To the right of SS, labeled "Loop", is the number of loops through the Bayesian routine that were required to minimize the residual sum of squares (SS). A lower number indicates a better fit.
The next data pair compares the Initial and Final distribution volumes. The Initial VD is derived from the population model, with the model's standard variance. While the Final VD is derived from the Bayesian analysis, with the calculated variance. A small variance of the Final VD indicates a better fit. It is also important to compare the raw numbers, Initital VD and Final VD, a small difference indicates a better fit.
The third data pair compares the Initial and Final elimination rates. As with Initial VD, the Initial Kel is derived strictly from the population model. And once again, the variance of the Final Kel, and the difference between Initial and Final Kel are indicators of the degree of fit.
The fourth data pair is a comparison between the measured level and that which is predicted by the derived model (using the Final VD and Final Kel). An exact match of this pairing indicates a model which fits the data.
And finally, the program may display an 'outside of expected range' notice which indicates that the serum level data differs substantially from the population model.

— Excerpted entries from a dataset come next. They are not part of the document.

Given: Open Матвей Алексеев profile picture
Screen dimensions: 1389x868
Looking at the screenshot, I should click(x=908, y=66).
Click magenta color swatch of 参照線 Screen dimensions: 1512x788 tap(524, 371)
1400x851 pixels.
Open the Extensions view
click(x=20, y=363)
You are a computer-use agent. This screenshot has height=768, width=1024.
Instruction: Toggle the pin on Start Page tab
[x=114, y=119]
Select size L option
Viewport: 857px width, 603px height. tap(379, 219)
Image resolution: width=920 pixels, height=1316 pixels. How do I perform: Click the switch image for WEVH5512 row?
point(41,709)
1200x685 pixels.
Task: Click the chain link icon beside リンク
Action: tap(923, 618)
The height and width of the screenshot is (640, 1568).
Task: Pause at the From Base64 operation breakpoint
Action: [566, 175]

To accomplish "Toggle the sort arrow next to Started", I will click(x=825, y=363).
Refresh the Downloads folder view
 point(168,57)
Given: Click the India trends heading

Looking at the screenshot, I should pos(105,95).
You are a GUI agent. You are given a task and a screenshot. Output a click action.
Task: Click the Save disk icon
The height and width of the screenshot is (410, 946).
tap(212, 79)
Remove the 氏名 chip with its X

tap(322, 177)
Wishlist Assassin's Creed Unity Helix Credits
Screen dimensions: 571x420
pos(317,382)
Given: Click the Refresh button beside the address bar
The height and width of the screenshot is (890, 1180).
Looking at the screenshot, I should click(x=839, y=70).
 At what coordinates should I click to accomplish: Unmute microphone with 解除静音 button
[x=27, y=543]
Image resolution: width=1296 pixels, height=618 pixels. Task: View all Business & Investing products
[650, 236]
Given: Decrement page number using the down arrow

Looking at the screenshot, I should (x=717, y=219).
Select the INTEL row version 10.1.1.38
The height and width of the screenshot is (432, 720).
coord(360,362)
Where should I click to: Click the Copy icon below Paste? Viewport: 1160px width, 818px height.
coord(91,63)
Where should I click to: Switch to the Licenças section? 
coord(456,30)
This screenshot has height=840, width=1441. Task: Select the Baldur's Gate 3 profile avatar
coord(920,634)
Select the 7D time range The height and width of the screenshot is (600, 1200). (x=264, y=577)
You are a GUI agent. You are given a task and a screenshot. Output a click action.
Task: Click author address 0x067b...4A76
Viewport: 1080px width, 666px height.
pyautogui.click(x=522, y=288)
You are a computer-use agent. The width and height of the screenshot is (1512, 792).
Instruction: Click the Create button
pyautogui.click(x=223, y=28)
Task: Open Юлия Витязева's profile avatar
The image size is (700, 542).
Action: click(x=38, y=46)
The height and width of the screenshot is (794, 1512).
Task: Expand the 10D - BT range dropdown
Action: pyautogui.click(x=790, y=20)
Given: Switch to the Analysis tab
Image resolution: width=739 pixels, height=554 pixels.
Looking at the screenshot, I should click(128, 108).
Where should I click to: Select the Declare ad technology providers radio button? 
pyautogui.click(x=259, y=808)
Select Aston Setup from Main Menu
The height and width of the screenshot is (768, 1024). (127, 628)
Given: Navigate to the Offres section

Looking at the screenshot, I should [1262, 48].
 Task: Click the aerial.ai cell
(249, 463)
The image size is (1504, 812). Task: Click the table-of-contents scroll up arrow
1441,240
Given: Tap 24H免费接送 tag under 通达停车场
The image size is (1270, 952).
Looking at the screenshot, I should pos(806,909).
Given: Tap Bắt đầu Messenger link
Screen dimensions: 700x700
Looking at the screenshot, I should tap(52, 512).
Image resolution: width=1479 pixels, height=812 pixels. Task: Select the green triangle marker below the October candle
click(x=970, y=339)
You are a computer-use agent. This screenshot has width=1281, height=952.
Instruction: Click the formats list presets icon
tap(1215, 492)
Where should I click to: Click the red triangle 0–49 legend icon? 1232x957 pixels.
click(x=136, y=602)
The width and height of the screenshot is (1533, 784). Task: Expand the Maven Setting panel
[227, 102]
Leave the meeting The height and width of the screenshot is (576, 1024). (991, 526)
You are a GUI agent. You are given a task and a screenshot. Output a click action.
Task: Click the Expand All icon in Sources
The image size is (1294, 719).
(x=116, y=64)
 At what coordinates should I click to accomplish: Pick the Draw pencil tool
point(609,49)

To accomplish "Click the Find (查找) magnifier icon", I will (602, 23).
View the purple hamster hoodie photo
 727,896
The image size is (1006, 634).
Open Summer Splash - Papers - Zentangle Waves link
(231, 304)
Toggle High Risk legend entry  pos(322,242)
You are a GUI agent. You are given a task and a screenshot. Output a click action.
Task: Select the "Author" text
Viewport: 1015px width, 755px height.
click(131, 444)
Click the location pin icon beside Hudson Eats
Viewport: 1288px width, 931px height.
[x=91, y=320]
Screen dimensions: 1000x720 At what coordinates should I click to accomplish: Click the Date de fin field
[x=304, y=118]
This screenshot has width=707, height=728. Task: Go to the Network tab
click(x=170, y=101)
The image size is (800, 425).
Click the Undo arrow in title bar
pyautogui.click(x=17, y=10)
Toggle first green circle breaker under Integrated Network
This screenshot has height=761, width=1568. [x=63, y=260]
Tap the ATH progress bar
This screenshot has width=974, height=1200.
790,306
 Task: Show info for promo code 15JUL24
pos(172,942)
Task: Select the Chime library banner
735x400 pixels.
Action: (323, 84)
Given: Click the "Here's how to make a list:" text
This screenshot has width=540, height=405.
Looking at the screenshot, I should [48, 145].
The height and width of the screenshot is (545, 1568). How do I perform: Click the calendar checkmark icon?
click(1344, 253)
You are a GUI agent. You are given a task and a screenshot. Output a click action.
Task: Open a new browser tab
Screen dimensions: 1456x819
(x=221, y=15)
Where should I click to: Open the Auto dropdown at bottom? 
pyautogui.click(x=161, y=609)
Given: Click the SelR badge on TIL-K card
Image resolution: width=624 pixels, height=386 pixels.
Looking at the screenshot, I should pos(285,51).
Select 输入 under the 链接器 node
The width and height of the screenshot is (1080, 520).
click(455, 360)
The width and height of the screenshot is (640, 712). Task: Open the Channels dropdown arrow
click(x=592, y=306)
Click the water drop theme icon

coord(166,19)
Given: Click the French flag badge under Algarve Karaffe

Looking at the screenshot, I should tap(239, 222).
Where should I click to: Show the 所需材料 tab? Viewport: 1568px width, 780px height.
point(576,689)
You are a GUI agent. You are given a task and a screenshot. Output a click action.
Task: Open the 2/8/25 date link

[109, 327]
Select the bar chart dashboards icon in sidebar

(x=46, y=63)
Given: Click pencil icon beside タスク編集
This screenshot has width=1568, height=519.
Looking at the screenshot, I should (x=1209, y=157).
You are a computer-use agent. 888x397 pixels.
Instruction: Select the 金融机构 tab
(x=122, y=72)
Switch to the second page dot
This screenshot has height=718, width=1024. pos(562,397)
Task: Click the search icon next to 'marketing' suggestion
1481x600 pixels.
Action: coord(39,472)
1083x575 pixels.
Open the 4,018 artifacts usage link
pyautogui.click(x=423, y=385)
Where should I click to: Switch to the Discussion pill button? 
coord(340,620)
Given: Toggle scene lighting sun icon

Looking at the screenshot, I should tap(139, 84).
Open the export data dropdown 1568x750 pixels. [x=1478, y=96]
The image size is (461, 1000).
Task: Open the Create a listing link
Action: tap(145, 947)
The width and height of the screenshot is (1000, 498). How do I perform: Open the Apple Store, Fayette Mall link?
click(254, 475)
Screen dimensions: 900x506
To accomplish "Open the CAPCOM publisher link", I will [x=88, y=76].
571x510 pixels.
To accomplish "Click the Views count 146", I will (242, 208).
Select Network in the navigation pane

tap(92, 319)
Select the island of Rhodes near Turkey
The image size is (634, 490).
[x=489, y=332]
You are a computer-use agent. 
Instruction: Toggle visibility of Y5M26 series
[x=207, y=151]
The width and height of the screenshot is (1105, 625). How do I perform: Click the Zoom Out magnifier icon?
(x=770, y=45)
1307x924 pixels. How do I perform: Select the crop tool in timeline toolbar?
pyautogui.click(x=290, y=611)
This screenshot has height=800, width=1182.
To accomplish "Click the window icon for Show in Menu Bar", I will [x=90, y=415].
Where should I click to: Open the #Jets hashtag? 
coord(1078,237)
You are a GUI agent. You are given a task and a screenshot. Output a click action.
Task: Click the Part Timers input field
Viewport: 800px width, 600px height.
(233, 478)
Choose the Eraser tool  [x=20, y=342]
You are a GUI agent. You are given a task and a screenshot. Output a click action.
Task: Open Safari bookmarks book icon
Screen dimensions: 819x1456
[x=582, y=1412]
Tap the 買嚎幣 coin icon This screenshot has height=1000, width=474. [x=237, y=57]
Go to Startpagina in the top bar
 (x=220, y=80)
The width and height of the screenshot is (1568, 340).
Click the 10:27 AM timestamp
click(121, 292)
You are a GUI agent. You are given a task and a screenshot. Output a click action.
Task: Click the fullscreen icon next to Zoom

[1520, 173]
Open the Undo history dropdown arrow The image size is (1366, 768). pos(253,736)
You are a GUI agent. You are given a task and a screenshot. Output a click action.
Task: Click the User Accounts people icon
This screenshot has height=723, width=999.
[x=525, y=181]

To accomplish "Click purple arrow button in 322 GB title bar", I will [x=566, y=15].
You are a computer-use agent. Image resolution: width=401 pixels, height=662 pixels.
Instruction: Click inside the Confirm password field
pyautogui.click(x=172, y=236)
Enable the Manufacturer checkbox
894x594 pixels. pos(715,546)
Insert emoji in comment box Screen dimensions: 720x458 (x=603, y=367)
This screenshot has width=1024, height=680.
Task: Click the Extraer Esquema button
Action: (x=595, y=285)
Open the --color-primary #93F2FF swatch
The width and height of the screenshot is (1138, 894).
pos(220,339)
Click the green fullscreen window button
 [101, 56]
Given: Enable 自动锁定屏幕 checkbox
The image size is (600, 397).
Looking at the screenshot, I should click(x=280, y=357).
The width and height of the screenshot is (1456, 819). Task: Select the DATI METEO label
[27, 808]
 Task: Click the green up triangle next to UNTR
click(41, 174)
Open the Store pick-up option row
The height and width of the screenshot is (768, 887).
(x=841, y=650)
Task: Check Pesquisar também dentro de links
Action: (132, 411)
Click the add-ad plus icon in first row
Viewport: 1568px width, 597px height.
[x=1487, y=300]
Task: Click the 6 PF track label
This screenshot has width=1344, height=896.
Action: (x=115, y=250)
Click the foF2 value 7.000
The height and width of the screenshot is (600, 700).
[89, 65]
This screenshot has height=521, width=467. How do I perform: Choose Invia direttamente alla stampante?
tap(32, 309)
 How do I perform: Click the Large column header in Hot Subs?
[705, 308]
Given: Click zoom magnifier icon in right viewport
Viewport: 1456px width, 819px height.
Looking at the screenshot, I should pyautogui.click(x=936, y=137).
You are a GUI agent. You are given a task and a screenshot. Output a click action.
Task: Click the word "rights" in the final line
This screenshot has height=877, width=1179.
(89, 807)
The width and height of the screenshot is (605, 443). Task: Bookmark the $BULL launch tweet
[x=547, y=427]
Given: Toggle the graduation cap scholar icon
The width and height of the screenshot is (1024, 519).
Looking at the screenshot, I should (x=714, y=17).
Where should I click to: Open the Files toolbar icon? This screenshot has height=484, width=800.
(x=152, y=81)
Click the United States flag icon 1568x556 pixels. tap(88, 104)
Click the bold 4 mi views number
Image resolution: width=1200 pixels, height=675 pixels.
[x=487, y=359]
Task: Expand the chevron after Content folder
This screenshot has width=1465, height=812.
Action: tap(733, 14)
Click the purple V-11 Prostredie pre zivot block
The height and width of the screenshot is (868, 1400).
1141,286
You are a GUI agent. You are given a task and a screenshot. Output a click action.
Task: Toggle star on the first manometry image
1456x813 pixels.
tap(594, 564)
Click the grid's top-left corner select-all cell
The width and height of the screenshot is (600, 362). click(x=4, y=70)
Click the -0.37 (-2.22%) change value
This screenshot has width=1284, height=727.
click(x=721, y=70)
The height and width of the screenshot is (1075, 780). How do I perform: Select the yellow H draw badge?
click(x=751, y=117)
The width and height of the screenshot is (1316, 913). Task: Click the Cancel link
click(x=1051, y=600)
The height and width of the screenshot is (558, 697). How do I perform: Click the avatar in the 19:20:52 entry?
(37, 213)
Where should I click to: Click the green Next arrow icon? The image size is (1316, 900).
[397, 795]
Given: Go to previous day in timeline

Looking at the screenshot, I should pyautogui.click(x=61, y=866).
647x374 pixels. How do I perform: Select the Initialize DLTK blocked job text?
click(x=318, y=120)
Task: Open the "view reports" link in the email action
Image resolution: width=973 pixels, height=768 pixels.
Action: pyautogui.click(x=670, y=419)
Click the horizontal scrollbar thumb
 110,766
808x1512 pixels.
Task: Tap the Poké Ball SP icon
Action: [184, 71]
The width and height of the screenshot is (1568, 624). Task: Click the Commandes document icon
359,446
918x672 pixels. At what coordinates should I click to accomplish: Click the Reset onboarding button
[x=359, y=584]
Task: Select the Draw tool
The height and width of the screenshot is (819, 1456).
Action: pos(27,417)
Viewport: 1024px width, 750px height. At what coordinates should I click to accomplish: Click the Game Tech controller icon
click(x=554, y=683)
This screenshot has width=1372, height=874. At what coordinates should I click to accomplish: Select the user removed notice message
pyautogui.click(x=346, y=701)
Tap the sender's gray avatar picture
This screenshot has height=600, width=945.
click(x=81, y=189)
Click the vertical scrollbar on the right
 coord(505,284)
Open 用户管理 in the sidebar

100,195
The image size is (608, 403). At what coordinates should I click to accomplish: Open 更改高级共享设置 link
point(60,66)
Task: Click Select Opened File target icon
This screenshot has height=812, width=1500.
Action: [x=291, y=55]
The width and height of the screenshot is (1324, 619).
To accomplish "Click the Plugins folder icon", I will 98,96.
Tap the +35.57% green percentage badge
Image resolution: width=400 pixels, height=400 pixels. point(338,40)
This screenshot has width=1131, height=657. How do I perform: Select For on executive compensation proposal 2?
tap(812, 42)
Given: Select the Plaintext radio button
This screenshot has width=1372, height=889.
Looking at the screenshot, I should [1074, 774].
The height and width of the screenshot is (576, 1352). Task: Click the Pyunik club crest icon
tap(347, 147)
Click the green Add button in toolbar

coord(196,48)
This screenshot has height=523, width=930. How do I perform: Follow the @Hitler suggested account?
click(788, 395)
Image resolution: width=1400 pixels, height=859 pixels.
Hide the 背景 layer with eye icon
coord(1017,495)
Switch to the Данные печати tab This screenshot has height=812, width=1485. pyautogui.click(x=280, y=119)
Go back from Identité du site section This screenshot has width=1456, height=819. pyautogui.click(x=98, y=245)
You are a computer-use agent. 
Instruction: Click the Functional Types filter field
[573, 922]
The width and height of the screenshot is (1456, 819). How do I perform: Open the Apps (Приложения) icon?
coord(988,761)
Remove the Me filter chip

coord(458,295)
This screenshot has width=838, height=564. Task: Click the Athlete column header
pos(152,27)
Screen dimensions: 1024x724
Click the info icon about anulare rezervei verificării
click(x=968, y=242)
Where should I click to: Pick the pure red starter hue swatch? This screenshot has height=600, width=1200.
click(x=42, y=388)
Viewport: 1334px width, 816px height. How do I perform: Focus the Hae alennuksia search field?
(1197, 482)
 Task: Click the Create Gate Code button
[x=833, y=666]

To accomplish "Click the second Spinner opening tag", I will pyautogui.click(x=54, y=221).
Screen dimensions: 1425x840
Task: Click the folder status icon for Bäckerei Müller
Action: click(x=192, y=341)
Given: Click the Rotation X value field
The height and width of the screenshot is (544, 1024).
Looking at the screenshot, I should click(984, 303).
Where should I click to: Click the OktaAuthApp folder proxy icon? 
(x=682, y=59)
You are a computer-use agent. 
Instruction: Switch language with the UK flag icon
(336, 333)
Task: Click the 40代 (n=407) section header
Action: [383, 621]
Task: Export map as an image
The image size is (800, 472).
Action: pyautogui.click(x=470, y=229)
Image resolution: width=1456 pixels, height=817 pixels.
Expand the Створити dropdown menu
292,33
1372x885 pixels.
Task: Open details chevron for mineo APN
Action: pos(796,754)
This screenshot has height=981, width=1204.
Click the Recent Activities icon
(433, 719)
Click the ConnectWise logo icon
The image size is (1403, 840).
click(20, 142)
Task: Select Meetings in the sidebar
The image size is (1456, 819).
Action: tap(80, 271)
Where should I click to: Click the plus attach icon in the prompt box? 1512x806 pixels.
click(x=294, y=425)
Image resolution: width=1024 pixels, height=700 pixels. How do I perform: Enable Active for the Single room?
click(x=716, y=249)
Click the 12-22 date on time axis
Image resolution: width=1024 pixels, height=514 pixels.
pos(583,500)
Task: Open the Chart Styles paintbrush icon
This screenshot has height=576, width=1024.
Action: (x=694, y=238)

Using this information, let's compare two example outputs, one a good fit, the other a poor fit.
- Final SS: 0.3
- Final VD variance: 83%
- Initial VD vs Final VD: 7.6% difference
- Initial Kel vs Final Kel: 16.6% difference
- Predicted level equals Measured level
- No 'outside of expected range' notice
- Final SS: 1.55
- Final VD variance: 212%
- Initial VD vs Final VD: 16.9% difference
- Initial Kel vs Final Kel: 46% difference
- Predicted level does not equal Measured level
- Displays 'outside of expected range' notice
However, outputs are rarely so black and white, usually there are mixed signals. If most of these signals are negative, then the Bayesian derived model may not perform well. There may have been a problem with the serum level measurement in this patient. Obvious sources of error should be ruled out, such as: administration errors, lab draw errors, timing errors, etc. If no potential sources of error are found, there is a possibility that the patient may be an outlier. Regardless, these numbers are indicating that you should keep a close eye on this patient.